### Task set
- 1) Please translate this sentence from the article on Idaho child care funding into Spanish: "Co-owner Mary Clements said the preschool will shutter for the day so employees can rally outside the Idaho Capitol."
- 2) Rewrite the article on Idaho child care funding, starting with "On Wednesday morning, the" and going on through "day care costs.", swapping in "gather" wherever "rally" occurs.

## BEGIN Document section

Idaho Republicans rejected ARPA child care funds. Providers must cut wages or raise prices

On Wednesday morning, the doors at Lakewood Montessori in Boise will be locked, the lights will be off and the dozens of children its providers typically care for will be absent.

Co-owner Mary Clements said the preschool will shutter for the day so employees can rally outside the Idaho Capitol. They’ll be joined by parents and child care providers from around the Treasure Valley who fear a lack of funding could lead Idaho child care centers to close for good.

Advocates are urging Idaho lawmakers to rethink a budget that would cut millions in federal funds for child care that was planned to continue until June.

Providers say losing the funds, which many used to boost employee wages, means passing costs on to families, many of whom are already struggling with the state’s sky-high day care costs.

Funding cut shocked child care providers

Last week, the Joint Finance-Appropriations Committee voted in favor of passing an Idaho Department of Health and Welfare budget that excluded $36 million for an ongoing child care stabilization grant. The grant money, which Health and Welfare would have distributed to child care providers through June, was funded entirely with federal dollars from the American Rescue Plan Act.

## END Document section
## BEGIN Given data

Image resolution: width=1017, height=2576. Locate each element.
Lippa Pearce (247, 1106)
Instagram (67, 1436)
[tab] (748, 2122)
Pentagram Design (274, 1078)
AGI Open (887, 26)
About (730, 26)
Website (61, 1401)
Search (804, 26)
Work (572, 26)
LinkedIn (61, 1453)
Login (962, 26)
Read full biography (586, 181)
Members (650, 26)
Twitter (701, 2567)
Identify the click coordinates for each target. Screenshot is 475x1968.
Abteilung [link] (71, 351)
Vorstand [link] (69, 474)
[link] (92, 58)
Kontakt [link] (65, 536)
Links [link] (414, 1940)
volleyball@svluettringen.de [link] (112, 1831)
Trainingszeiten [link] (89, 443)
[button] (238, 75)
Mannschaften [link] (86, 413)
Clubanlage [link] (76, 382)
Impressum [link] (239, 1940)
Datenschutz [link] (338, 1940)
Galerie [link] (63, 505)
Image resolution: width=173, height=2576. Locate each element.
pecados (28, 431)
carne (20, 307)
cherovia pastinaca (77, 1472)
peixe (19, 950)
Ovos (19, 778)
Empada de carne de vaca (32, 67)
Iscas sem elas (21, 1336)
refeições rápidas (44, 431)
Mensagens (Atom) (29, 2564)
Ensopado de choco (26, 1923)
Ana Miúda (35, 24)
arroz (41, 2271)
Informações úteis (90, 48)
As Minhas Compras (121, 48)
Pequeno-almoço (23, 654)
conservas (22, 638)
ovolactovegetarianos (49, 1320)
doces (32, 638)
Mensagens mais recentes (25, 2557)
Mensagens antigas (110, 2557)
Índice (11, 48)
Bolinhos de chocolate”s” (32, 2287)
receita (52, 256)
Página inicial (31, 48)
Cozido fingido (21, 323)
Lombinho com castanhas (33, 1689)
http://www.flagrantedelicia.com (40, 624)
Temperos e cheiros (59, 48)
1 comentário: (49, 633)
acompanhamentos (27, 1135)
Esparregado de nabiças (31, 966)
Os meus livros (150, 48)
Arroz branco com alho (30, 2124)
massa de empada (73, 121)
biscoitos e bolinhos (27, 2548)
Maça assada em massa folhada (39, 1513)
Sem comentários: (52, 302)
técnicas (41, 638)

## END Given data

### Written responses
- 1) La copropietaria Mary Clements dijo que el preescolar cerrará ese día para que los empleados puedan manifestarse frente al Capitolio de Idaho.

- 2)
On Wednesday morning, the doors at Lakewood Montessori in Boise will be locked, the lights will be off and the dozens of children its providers typically care for will be absent.

Co-owner Mary Clements said the preschool will shutter for the day so employees can gather outside the Idaho Capitol. They’ll be joined by parents and child care providers from around the Treasure Valley who fear a lack of funding could lead Idaho child care centers to close for good.

Advocates are urging Idaho lawmakers to rethink a budget that would cut millions in federal funds for child care that was planned to continue until June.

Providers say losing the funds, which many used to boost employee wages, means passing costs on to families, many of whom are already struggling with the state’s sky-high day care costs.